Reconciliation with January 2021
Milliman 100 PFI
The FY2020 funded ratio of 88.4% was higher than we reported
in the January 2021 Milliman 100 Pension Funding Index (PFI).
The January 2021 PFI funded ratio of 88.2%, measured as of
December 31, 2020, was based on data collected for the 2020
Milliman PFS. The revised funded ratio of 88.4% from our
current study reflects the collection and collation of more
recent publicly available information for companies with
fiscal years ending in 2020. In addition, the PFS funded ratio is
aggregating plans with different fiscal year ending dates and
different discount rates,whereas the PFI makes normalizing
adjustments to approximate the values of all 100 companies
as of the same measurement date using the same average
discount rate.
Falling discount rates in FY2020
eroded the funded status, but asset
gains in excess of expected dampened
the decline
Discount rates used to measure plan obligations, determined
by reference to high-quality corporate bonds, decreased during
2020, thereby increasing liabilities. The average discount rate
decreased to 2.41% at the end of FY2020 from 3.08% in FY2019.
For historical perspective, discount rates have generally
declined from the 7.63% reported at the end of FY1999. Over
the last decade, discount rate increases have only occurred
during three fiscal years (2013, 2015, and 2018).
The increase in the PBO due to the lower discount rates offset
the favorable investment returns of 13.4%. The net impact of
investment gains, discount rates, contributions, and settlements
was relatively little change.
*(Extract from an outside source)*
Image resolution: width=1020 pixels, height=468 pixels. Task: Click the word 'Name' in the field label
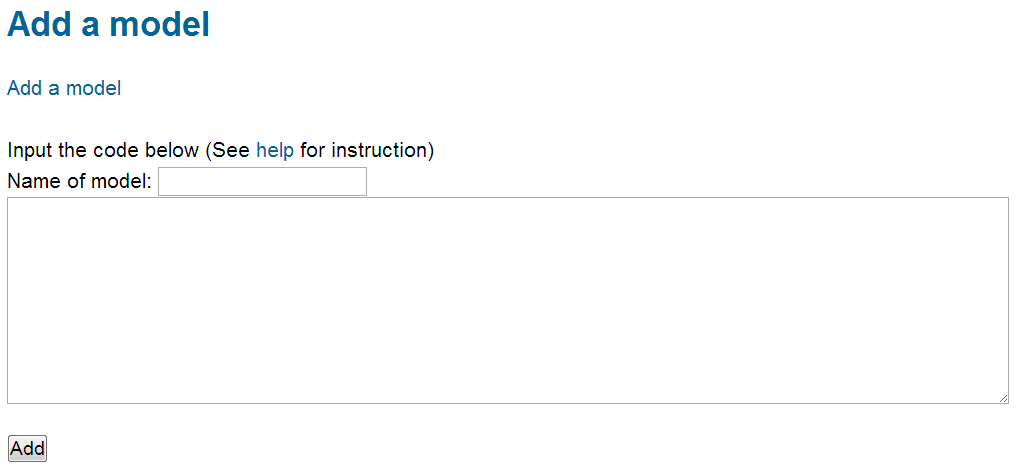(x=32, y=182)
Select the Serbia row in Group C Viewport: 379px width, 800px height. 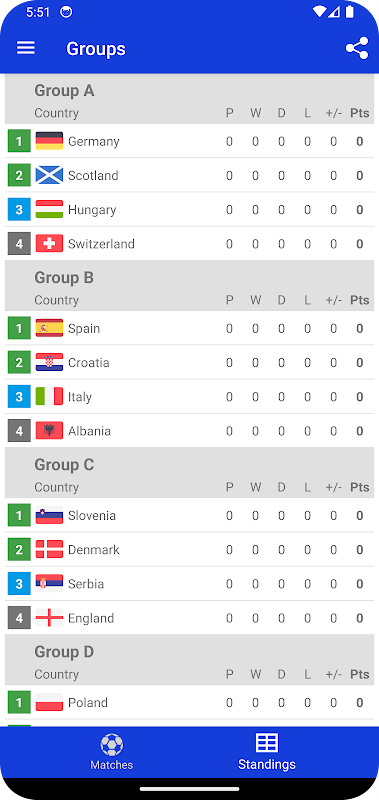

The funded ratio improved slightly
from 87.5% to 88.4% in FY2020. However, due to the increase of
both the assets and liabilities, the funded deficit rose in FY2020
from $231.2 billion to $232.2 billion.
FIGURE 6: PENSION SURPLUS/(DEFICIT)
FIGURE 7: PENSION SURPLUS/(DEFICIT): ASSETS AND PBO
The effect of a decrease of 67 basis points in discount rates
offset the better-than-expected investment gains during
FY2020. Pension obligations rose 7.7% in FY2020, the primary
driver of which was the decrease in discount rates. This was
slightly dampened by the downward pressure on obligations
caused by PRT activity and revisions to the life expectancy
assumptions used to measure pension plan obligations. The net
result was a liability increase of $142.3 billion.
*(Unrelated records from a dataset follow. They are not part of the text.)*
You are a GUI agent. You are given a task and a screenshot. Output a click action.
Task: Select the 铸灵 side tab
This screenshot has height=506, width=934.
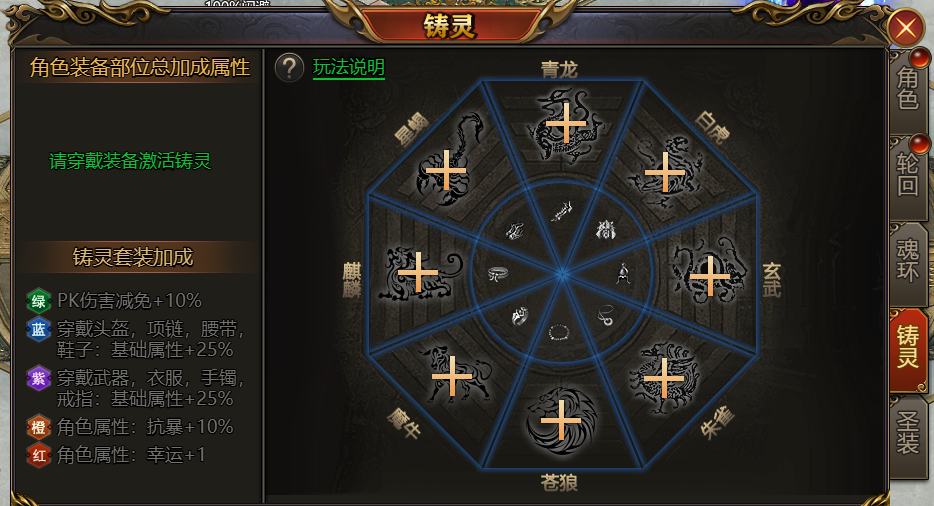[x=908, y=346]
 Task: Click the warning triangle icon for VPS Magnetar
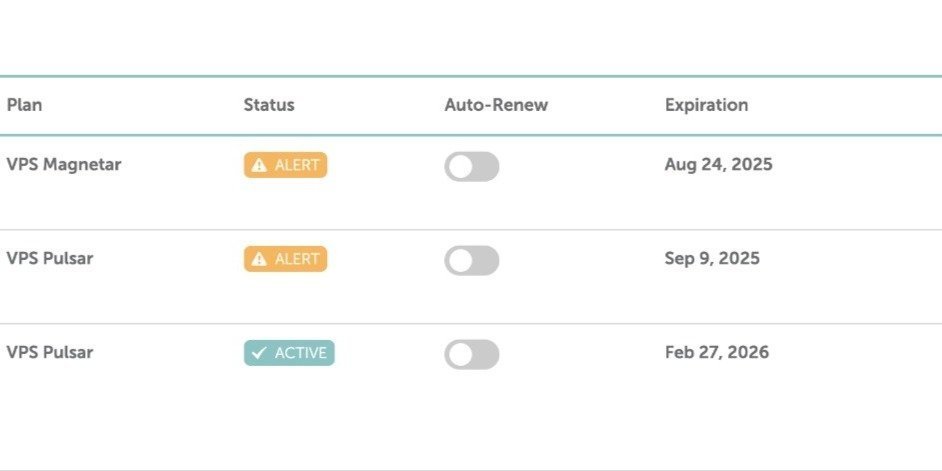pyautogui.click(x=259, y=166)
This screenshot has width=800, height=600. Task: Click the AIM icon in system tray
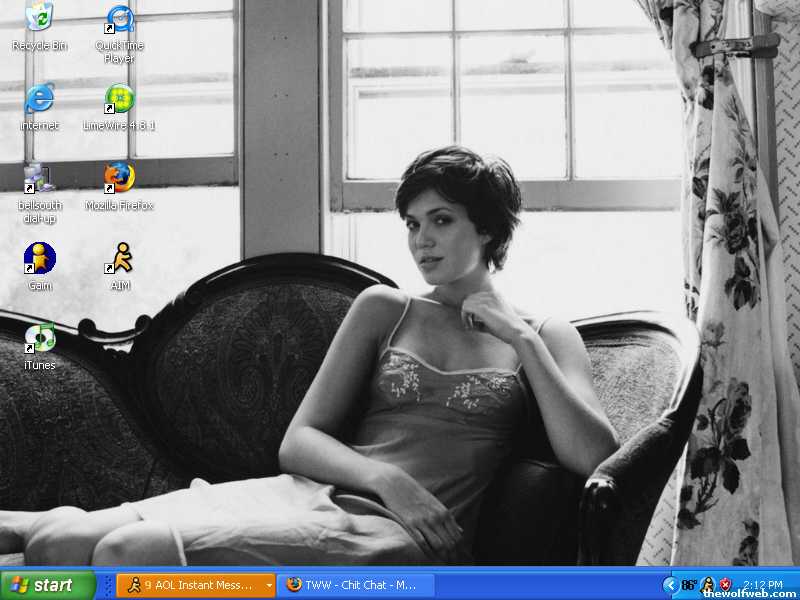[x=708, y=585]
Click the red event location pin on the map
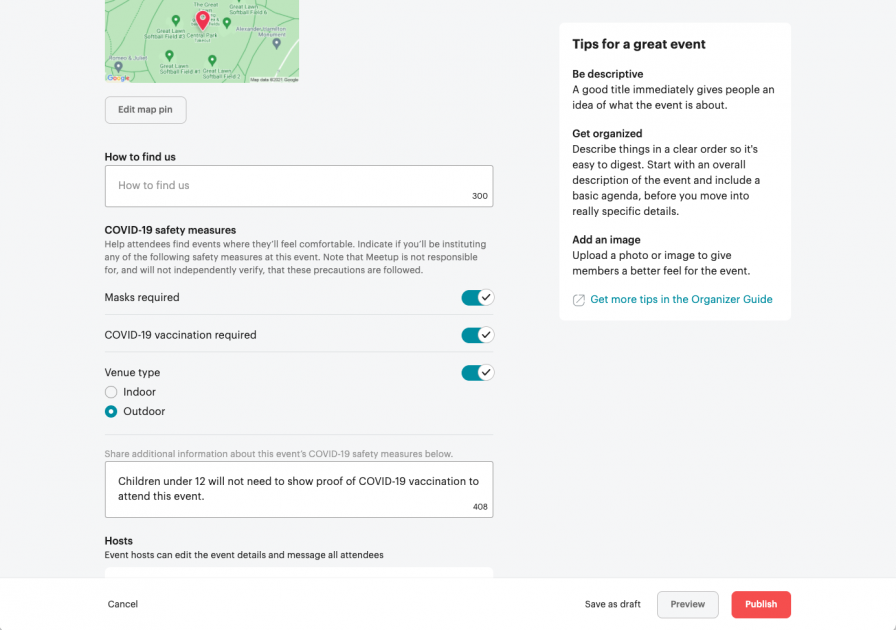The width and height of the screenshot is (896, 630). click(202, 21)
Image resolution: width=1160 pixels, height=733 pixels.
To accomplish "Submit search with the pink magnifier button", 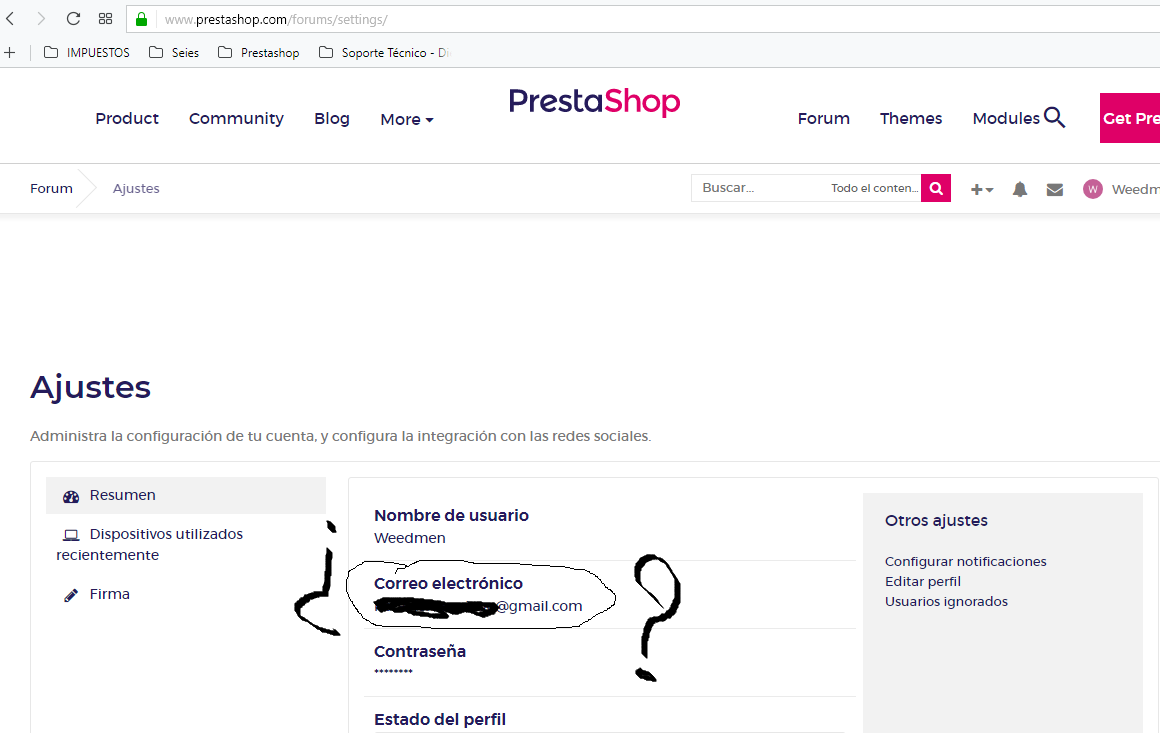I will point(936,188).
The 13.4% investment return (actual weighted average return
on assets during FY2020) resulted in an increase of $141.4
billion in the market value of plan assets after including $34.6
billion in contributions, approximately $15.8 billion paid out in
annuity purchases or lump sum settlements and $96 billion in
regular benefit payments. The Milliman 100 companies had set
their long-term investment gain expectations to be, on average,
6.2% during FY2020, down from the expectation of 6.5% set for
FY2019. That was the largest annual drop in return expectations
experienced over the last decade.
2020 funded ratio increases by 0.9%
The funded ratio of the Milliman 100 pension plans increased
during FY2020 to 88.4% from 87.5% at the end of FY2019.
Please note that not all of the 100 companies have a fiscal
year 2020 that corresponds to calendar year 2020. In order to
recognize that difference, we report a funded ratio of 88.5% for
the 85 plans with calendar fiscal years in 2020, up from 87.5% for
2019. Fifteen companies have different fiscal year starting dates.
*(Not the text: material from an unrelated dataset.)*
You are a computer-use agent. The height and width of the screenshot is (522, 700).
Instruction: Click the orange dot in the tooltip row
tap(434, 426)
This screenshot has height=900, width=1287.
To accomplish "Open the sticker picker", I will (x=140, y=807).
Their funded status at the end of FY2020 is 87.1%. We also don’t
attempt to predict changes in the companies such as mergers
or divestitures (see our list of those changes on page 2) but
certainly that influenced the funded status change of this diverse
group of private employers.
The aggregate pension deficit decreased by $1.1 billion during
these calendar year companies’ 2020 fiscal years to $209.9 billion,
from an aggregate deficit of $211.0 billion at the end of FY2019.
For fiscal year 2020, funded ratios ranged from a low of 64.7% for
Proctor & Gamble to a high of 147.3% for NextEra Energy, Inc.
FIGURE 8: FUNDED RATIO, ASSETS/PBO
The 0.9% increase in the FY2020 funded ratio added to the
improvement seen over the prior three years. Note that there
has not been a funding surplus since the 105.6% funded ratio in
FY2007.
Sixteen of the 85 Milliman 100 companies with calendar
fiscal years reported surplus funded status at year-end 2020,
compared with 13 companies in 2019, 12 in 2018, 13 in 2017,
eight in 2016, nine in 2015, eight in 2014, and 18 in 2013. These
numbers pale in comparison with the 46 companies with
reported surplus funded status at year-end 2007. Fifty-four of
the Milliman 100 companies with calendar fiscal years reported
an increase in funded ratio for 2020, compared with 52 for 2019.
FIGURE 9: DISTRIBUTION BY FUNDED STATUS – 2015-2020
(CALENDAR YEAR FISCAL YEARS ONLY)
FY2020 pension expense decrease
There was a net decrease in FY2020 pension expense: a $17.7
billion charge to earnings ($8.5 billion lower than in FY2019).
This is well below the $56.3 billion peak level in FY2012. Forty
companies recorded FY2020 pension income (i.e., a credit
to earnings). Twenty-seven companies recorded income in
FY2019 and 32 companies in FY2018, up from nine in FY2012.
FIGURE 10: PENSION EXPENSE (INCOME) AND CONTRIBUTIONS
The aggregate 2020 cash contributions of the Milliman 100
companies were $34.6 billion, an increase of $1.0 billion from
the $33.6 billion contributed in 2019, $24.4 billion less than the
$59.0 billion in 2018, and $27.2 billion less than the 2017 level
of $61.8 billion. Contributions had started to increase in 2016
to $42.4 billion from the amounts contributed in 2015 and 2014
($31.3 billion and $40.7 billion, respectively).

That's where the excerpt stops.